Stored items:
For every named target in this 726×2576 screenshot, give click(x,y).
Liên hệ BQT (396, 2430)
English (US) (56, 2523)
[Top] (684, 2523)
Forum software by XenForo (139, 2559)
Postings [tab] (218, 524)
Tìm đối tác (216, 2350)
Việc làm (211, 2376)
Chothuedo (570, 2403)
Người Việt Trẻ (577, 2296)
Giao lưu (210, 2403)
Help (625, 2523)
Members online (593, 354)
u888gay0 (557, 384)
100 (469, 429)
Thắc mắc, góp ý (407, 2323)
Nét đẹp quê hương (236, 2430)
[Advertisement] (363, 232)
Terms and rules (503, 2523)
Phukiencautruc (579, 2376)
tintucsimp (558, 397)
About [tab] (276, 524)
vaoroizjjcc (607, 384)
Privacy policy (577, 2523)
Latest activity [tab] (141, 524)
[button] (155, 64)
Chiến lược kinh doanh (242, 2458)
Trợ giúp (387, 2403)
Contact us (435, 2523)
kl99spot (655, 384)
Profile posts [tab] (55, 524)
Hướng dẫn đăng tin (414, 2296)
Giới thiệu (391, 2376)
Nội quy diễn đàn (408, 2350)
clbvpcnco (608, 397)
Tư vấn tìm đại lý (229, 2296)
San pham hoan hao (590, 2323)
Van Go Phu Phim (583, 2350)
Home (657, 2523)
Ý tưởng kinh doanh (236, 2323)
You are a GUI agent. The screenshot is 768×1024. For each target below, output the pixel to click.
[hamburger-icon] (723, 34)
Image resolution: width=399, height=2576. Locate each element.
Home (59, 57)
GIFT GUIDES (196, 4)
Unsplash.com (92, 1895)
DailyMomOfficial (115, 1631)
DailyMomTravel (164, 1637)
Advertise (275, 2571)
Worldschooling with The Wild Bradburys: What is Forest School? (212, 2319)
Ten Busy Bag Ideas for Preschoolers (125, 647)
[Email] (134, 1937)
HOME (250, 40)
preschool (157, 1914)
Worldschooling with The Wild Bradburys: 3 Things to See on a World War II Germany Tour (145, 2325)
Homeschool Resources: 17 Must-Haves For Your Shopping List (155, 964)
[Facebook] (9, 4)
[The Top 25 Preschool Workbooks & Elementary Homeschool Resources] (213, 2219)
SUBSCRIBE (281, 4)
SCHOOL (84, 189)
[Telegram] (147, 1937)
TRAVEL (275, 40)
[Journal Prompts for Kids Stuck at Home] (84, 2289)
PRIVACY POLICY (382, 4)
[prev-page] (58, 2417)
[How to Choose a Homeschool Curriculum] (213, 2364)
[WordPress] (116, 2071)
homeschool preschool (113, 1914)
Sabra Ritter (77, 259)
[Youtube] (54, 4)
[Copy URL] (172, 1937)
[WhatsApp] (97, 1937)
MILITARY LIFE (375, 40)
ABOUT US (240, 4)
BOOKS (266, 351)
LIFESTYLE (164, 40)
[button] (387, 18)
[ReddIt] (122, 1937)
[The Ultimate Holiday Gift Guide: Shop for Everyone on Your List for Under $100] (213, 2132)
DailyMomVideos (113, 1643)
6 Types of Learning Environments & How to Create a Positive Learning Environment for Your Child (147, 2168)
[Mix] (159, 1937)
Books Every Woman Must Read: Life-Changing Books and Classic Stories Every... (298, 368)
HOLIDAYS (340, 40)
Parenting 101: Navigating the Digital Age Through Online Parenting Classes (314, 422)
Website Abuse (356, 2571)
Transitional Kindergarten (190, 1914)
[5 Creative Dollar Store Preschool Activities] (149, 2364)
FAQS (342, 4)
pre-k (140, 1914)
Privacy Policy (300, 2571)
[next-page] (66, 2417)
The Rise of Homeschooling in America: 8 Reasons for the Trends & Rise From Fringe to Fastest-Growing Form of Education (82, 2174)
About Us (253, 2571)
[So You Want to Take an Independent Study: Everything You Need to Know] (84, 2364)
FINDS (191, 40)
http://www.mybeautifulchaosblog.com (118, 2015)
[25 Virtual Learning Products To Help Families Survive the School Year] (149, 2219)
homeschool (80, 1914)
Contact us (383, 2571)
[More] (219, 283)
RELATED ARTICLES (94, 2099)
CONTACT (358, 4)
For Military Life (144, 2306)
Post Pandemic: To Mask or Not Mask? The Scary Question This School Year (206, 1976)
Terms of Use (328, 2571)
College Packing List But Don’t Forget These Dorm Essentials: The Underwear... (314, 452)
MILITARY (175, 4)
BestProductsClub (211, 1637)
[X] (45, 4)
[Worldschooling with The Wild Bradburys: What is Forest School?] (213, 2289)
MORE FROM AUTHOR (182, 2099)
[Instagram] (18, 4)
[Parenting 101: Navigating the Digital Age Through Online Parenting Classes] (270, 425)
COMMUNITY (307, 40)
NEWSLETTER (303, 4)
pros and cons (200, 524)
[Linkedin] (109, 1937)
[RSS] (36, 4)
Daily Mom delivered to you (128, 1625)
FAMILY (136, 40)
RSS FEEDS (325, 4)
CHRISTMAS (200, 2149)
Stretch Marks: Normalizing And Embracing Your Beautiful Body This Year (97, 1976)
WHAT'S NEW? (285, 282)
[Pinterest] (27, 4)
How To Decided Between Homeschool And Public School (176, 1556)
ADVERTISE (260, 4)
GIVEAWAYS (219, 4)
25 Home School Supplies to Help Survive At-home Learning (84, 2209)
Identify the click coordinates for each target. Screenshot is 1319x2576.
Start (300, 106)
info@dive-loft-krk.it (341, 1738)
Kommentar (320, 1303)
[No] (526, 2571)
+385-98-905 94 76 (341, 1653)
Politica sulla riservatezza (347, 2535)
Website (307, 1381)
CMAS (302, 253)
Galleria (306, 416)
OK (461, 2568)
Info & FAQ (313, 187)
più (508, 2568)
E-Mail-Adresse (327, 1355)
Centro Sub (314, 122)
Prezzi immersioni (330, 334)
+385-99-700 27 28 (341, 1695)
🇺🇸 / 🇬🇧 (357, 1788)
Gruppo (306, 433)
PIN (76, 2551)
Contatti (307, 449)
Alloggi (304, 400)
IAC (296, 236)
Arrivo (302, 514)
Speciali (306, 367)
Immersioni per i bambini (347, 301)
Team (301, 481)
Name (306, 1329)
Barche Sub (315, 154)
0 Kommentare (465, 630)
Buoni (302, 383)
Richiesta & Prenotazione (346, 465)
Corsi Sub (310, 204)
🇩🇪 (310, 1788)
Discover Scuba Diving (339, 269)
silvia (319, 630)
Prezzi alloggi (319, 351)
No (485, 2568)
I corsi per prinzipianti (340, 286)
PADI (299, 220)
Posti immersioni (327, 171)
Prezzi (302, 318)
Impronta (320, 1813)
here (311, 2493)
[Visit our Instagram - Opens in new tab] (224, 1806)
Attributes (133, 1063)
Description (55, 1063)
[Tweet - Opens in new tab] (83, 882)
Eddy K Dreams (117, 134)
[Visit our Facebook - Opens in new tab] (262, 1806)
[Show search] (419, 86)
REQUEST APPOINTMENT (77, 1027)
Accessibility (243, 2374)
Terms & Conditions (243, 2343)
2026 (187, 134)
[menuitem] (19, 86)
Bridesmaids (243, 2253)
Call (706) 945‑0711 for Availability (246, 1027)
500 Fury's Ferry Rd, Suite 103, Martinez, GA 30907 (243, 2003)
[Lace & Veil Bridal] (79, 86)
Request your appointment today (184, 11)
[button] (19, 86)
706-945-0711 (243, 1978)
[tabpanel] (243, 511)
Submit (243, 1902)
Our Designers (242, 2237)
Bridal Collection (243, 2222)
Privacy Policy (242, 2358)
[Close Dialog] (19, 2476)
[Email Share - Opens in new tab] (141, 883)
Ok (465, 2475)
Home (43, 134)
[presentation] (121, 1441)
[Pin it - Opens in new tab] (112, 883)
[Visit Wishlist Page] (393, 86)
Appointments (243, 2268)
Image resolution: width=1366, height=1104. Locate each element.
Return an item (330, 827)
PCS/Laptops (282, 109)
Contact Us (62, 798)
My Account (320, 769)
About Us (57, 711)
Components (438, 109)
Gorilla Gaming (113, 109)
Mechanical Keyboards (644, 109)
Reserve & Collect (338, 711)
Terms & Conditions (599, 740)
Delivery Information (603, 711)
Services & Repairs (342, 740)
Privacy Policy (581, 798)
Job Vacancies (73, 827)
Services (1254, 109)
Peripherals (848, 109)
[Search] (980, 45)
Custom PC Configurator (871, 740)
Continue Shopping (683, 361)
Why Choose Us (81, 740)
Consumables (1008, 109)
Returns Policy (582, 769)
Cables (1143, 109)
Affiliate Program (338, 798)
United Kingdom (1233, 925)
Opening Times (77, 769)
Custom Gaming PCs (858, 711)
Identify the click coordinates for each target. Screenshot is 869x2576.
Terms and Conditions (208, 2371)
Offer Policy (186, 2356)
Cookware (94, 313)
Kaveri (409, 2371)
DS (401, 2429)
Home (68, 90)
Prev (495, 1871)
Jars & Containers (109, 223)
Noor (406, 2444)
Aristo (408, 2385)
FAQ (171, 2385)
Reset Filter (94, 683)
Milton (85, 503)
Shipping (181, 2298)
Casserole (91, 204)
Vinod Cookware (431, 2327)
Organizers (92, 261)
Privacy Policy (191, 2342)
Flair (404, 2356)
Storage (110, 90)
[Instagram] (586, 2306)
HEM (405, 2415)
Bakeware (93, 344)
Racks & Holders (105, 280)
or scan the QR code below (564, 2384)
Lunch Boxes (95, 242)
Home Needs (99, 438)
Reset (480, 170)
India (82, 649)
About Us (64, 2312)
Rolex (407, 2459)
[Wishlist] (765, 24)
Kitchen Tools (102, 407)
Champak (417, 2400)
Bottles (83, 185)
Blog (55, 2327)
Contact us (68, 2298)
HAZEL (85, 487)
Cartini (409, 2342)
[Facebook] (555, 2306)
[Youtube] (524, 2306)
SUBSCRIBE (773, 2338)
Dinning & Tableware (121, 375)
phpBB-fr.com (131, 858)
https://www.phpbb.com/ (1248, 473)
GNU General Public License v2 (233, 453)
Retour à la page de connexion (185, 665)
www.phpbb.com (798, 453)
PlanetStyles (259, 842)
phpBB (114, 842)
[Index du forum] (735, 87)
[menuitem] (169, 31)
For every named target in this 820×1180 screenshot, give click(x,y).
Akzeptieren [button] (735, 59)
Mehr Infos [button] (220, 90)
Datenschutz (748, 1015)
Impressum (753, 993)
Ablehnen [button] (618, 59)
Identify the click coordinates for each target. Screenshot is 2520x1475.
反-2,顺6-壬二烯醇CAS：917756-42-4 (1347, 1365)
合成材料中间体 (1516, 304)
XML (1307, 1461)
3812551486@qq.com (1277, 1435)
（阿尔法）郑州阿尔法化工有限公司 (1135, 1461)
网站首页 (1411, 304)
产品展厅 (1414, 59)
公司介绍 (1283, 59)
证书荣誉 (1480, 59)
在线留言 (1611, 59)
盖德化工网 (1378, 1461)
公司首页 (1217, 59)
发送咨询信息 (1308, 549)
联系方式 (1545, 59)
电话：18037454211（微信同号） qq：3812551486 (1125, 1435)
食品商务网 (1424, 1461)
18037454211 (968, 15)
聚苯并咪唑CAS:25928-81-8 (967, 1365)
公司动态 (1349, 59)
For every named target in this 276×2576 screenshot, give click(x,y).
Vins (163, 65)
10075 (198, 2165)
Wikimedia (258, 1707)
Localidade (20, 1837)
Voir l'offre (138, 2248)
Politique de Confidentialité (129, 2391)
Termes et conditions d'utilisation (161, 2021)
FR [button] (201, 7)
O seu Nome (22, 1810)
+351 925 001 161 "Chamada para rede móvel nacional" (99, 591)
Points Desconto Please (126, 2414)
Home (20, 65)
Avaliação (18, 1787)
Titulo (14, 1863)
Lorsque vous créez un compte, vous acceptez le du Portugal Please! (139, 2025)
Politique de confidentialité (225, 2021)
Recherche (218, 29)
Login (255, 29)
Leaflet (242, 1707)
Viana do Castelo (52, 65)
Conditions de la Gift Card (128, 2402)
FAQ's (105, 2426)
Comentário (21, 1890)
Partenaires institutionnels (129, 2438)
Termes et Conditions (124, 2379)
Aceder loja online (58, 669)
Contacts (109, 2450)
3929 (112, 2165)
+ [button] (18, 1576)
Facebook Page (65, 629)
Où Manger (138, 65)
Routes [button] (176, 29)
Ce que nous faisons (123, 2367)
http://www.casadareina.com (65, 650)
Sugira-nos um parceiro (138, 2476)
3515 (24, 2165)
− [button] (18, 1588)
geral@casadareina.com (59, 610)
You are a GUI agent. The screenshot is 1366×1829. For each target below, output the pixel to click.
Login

WHAT IS NEEDED: Look above for the line with "India (82, 649)" and the line with "[Index du forum] (735, 87)", and reproduce exactly those two lines plus every line between, nothing more.

OUTPUT:
India (82, 649)
About Us (64, 2312)
Rolex (407, 2459)
[Wishlist] (765, 24)
Kitchen Tools (102, 407)
Champak (417, 2400)
Bottles (83, 185)
Blog (55, 2327)
Contact us (68, 2298)
HAZEL (85, 487)
Cartini (409, 2342)
[Facebook] (555, 2306)
[Youtube] (524, 2306)
SUBSCRIBE (773, 2338)
Dinning & Tableware (121, 375)
phpBB-fr.com (131, 858)
https://www.phpbb.com/ (1248, 473)
GNU General Public License v2 (233, 453)
Retour à la page de connexion (185, 665)
www.phpbb.com (798, 453)
PlanetStyles (259, 842)
phpBB (114, 842)
[Index du forum] (735, 87)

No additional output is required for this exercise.